Unfortunately, David explains, the poster designs are time-intensive, “and now that I’m out of the habit of using the tools required – and have pulled every visual trick I can think of for the images themselves – it’s just not a practical commitment for me. I’ve reached the point where I can either cut corners to produce images that fall short of the good reputation we’ve established, or I can give another artist a chance to be inspired by a great opportunity.”

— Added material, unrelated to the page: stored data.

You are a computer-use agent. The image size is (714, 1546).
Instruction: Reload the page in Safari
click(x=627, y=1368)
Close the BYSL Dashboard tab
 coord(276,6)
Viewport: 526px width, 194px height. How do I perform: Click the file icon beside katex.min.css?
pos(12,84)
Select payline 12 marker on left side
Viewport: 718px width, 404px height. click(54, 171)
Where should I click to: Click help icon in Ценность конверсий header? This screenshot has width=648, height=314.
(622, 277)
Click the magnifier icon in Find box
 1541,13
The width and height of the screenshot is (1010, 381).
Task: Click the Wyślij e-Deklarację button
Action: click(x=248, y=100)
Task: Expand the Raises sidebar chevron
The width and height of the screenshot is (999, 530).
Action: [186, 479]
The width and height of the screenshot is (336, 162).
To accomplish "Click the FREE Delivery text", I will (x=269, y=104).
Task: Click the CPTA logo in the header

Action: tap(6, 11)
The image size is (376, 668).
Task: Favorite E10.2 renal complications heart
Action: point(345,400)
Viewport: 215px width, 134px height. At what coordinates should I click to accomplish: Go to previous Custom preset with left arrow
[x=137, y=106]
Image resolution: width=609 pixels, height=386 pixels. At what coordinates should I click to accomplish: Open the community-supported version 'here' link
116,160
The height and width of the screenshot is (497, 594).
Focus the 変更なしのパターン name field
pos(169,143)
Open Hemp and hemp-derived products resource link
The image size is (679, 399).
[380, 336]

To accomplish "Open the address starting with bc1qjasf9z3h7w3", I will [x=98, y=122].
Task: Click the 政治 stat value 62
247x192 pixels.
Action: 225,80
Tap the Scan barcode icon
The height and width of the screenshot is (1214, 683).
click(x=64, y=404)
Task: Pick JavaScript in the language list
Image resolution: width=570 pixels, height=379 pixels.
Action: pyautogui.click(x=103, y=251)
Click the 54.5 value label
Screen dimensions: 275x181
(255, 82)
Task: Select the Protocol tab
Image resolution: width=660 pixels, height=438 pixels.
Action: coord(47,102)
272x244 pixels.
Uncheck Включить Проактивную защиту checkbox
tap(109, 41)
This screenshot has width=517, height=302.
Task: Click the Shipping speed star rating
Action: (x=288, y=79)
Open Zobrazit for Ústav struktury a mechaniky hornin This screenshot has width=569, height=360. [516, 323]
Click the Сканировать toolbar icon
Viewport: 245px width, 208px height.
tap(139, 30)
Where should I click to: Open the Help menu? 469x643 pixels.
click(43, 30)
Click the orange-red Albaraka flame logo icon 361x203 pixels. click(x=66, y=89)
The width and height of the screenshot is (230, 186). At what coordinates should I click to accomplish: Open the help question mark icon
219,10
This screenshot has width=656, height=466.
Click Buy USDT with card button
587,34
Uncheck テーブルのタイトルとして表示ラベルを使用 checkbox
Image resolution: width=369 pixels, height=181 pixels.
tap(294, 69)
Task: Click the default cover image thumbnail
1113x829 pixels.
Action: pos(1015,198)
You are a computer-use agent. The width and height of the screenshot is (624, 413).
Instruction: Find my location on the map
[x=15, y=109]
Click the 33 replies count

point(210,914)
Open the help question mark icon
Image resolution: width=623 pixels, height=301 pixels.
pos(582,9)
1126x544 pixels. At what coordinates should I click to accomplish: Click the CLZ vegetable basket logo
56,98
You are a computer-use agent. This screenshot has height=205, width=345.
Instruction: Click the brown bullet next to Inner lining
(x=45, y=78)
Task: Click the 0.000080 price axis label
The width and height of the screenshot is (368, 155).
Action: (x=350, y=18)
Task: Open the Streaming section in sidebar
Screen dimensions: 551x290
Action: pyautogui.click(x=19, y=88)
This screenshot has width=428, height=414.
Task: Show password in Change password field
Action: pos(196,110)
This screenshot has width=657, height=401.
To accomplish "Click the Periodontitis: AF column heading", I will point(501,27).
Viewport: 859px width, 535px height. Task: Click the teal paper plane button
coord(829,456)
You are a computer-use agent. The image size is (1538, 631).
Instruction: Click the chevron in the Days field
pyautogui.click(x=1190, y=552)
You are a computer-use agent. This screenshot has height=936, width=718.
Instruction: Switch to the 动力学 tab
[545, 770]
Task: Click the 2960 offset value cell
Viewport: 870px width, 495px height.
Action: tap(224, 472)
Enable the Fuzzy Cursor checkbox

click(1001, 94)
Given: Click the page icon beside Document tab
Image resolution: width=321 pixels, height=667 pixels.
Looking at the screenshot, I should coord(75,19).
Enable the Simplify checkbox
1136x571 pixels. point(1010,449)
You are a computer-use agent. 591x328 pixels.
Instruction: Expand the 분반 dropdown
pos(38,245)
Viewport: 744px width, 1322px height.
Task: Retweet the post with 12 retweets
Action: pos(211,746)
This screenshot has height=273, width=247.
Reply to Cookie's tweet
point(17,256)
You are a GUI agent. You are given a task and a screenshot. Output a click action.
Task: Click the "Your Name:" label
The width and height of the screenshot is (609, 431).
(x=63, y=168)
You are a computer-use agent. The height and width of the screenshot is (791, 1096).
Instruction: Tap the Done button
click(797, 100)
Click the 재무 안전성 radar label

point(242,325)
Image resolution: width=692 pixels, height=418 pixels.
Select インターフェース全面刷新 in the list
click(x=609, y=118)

David Zinn’s Shakespeare in the Arb posters are instantly recognizable and as well known as the June productions themselves. He explains that the silhouetted style of the Shakespeare in the Arb posters is the direct result of director Kate Mendeloff’s first request when the poster for the inaugural production of A Midsummer Night’s Dream was discussed.
“I want it to be about people and nature. No fairies.” Mendeloff requested. “Before she said that,” recalls David, “my mind was already jumping ahead to all kinds of fairy-based images for the design, so having them taken off the table was a real creative challenge.” He says that Mendeloff’s restrictions turned out to be a good thing, “because the silhouette approach provides a sense of magic and illusion in a less obvious way, and it addresses the feeling of being in the Arb at sunset, which is one of my favorite aspects of these performances.”
David says he’s currently assembling a third book of his chalk art installations to follow Temporary Preserves, which came out a couple of years ago.
In the meantime, say hello to local artist Jennifer Harley, who designed the 2018 poster.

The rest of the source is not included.